Saturday, June 21, 2008

On the Deep Psychology of Certain Advertising

It's pretty bad when I almost never watch television, but every time I turn it on I encounter some commercial that either sends me on some deep, bizarre investigation or completely perplexes the hell out of me.

Yes, I'm aware that commercials have a long and storied history of being stupid, fairly obnoxious, and willing to stop at nothing to ensure that whatever product they're pushing is messily branded somewhere on the hide of your cerebral cortex. And yes, I'm aware of the fact that incessant, irritating commercials are just as likely to goad buyers towards particular merchandise as funny or touching ones.

What perplexes me is some of the examples of human behavior that are exhibited in commercials with the intent to appeal to some aspect of the viewers' very nature. I guess the ones I'm thinking of the most right now are the Time Warner Cable commercials with the smug dudes that say things like: "I'm all about buy one, get one free. I like what I like, and I want it when I want it, etc," as though most humans were some impregnable id that remorselessly grabs life itself by the fistful. I don't know, maybe I shouldn't give humanity as much credit as I'd like to, but are the collective masses really that infantile? I always believed that people left such extremes of ego-centrism behind with their pampers and binkies. Do the vast majority of individuals really have such a monstrous mentality of expectation? And are we really to believe that if people do choose to act in such alarmingly neurotic ways, that a major corporation truly "likes the way [they] think?" When has consumer narcissism to the detriment of corporate profit and feasible delivery of goods ever been a sound business model? Don't invite us to be the bratty Freudlings we all have the capacity to be unless you're ready to put your money where your mouth is.

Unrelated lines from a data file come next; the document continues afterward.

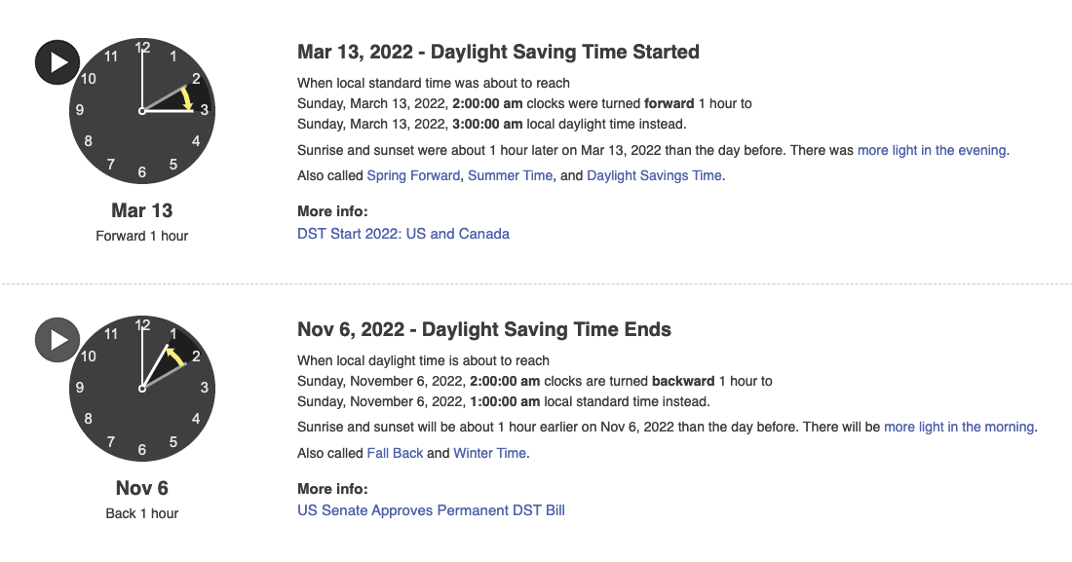
Task: Open DST Start 2022: US and Canada
Action: [x=402, y=233]
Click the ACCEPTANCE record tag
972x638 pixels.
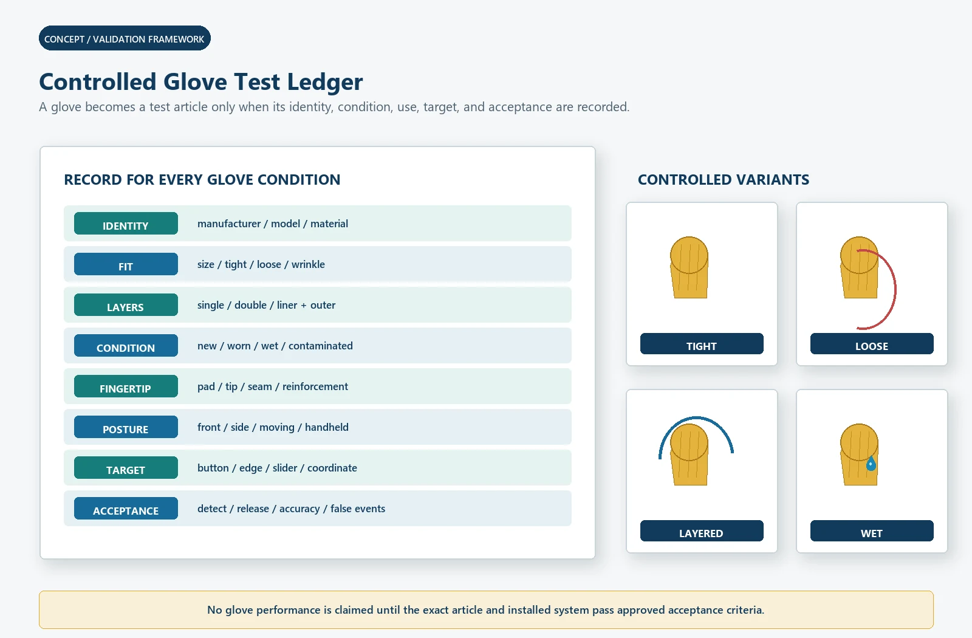click(126, 509)
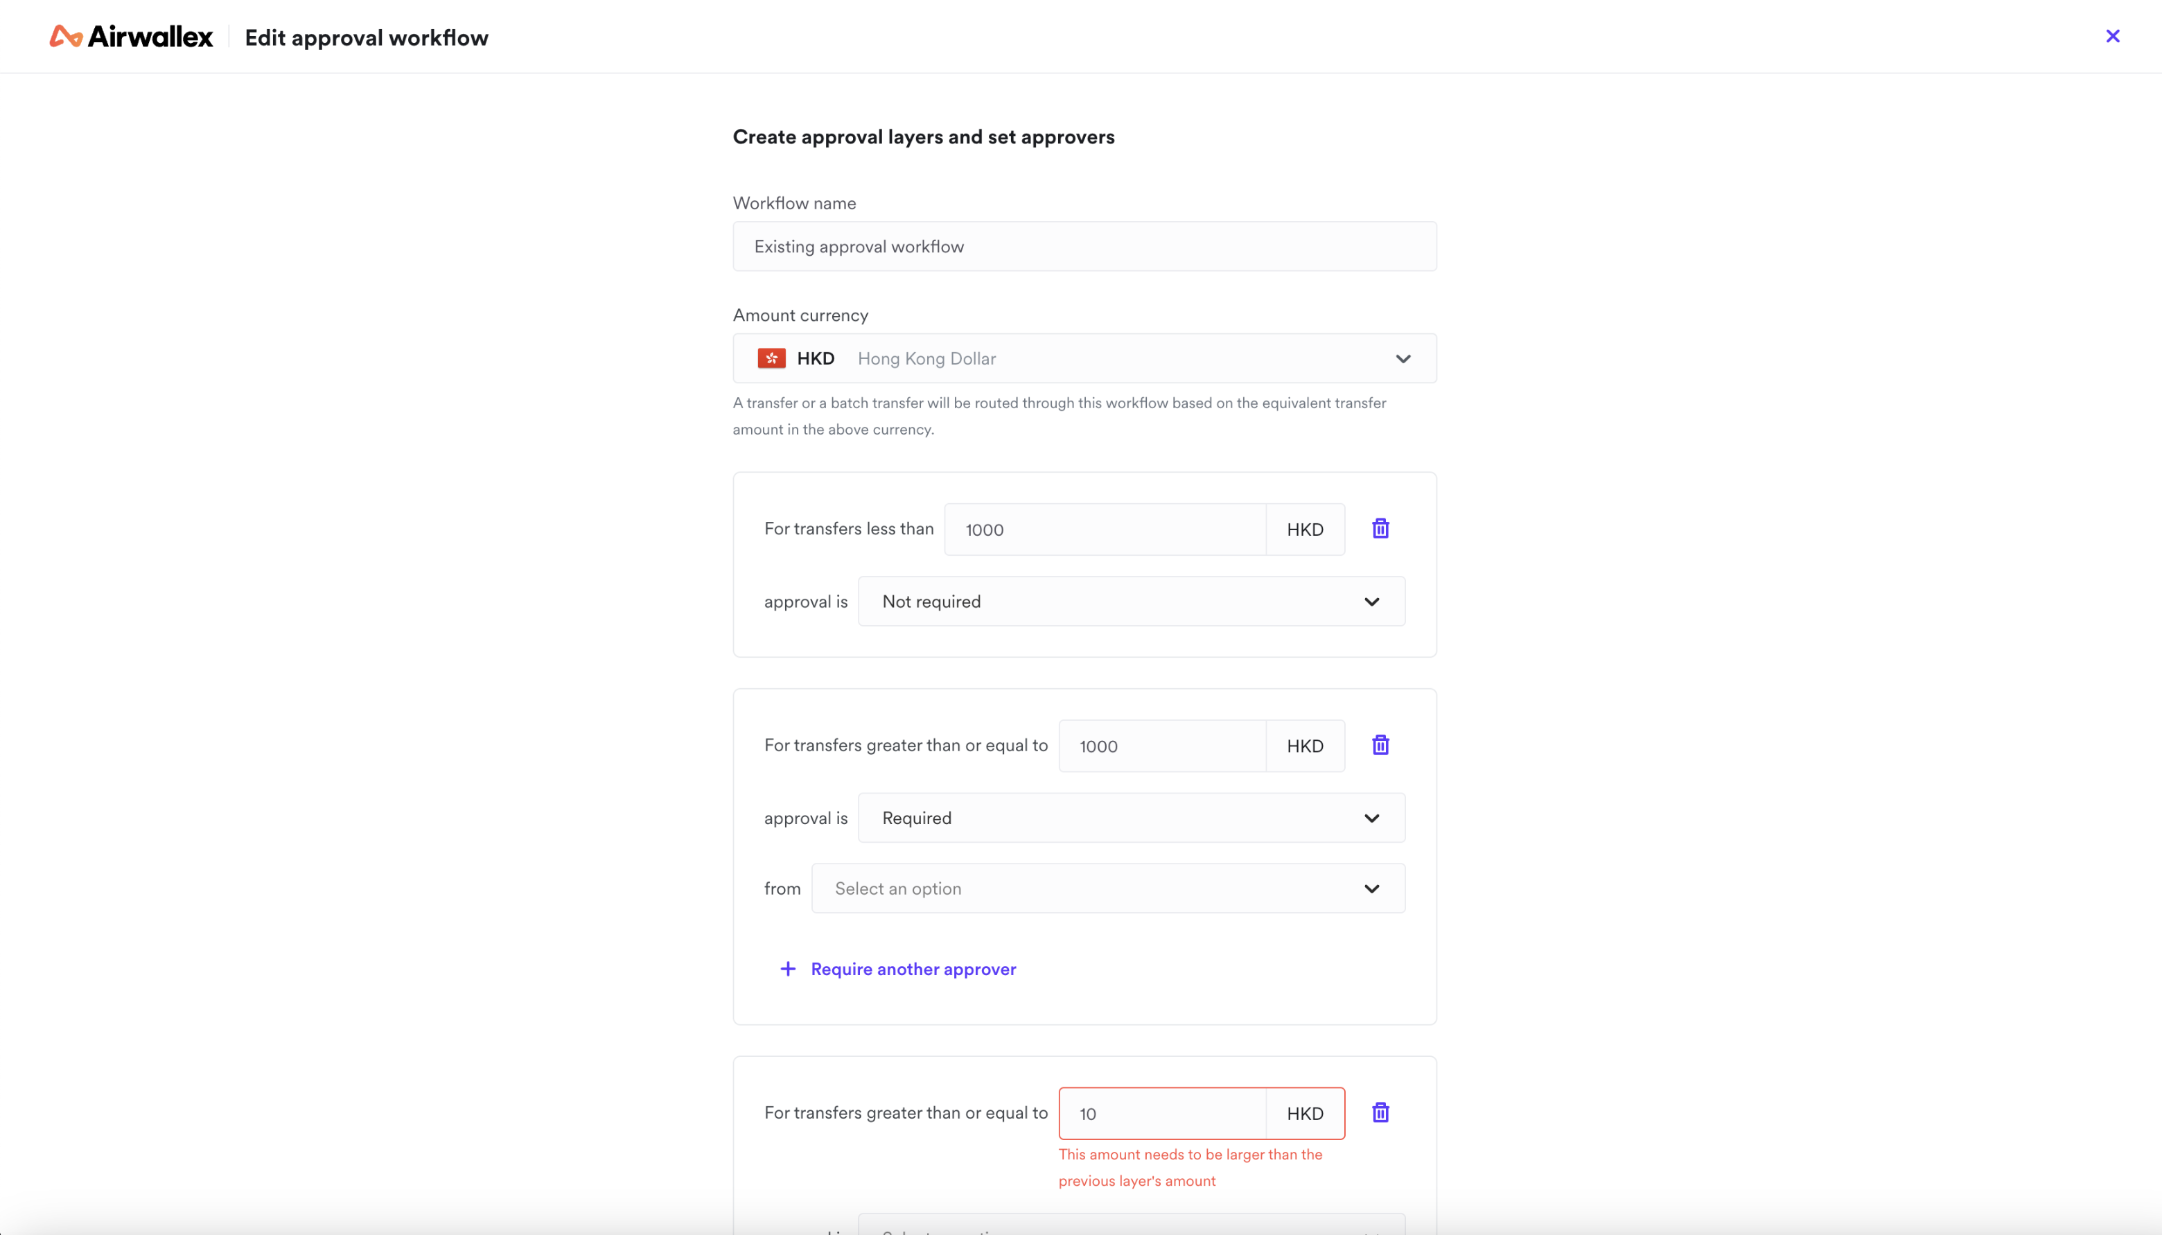Expand the amount currency dropdown
Screen dimensions: 2162x1235
tap(1401, 358)
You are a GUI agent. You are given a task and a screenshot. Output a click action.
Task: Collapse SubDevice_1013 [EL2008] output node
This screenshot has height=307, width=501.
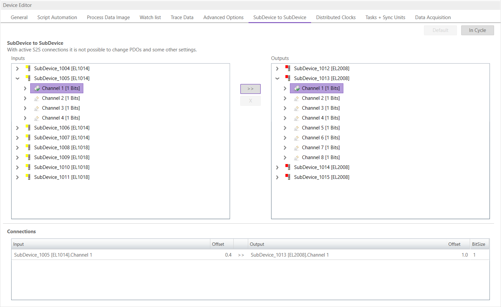pyautogui.click(x=277, y=78)
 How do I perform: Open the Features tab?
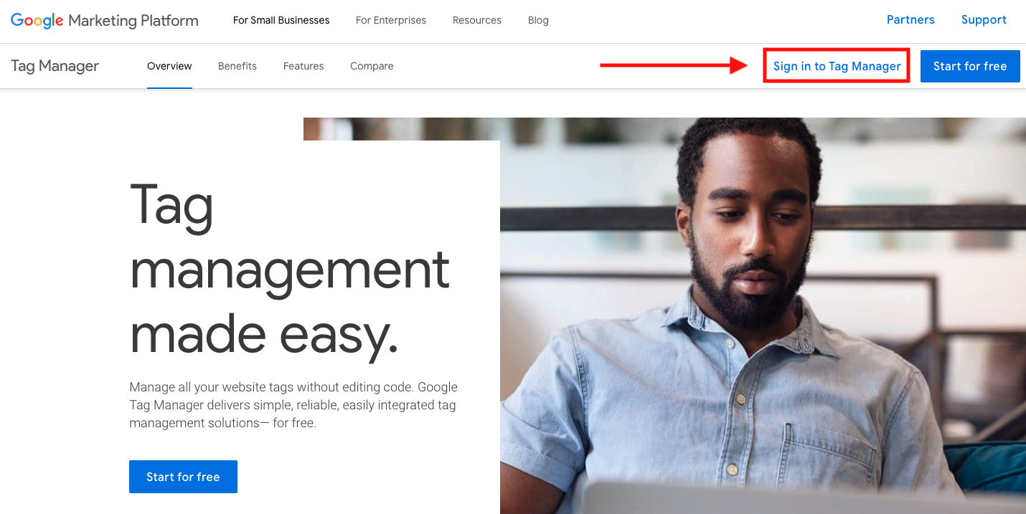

Because I want free high-speed internet that beams directly onto my retinas and can be activated and deactivated by sheer force of will. And I want it now. Actually, I want Time Warner to pay me to use their services, because without me, they wouldn't be serving anything. I want the ability to create my own TV channels, and to be able to choose who must watch them. I want a Time Warner Cable company truck and 401K. I want to know if God exists. Tell me, Time Warner, or by potential-God I'll take my business to the friggin' dish network.

Actually, I could get used to this. I suppose those commercials really did cut right to the core of me. Hmm. I wonder how much their basic cable/internet bundle is? I love saving money.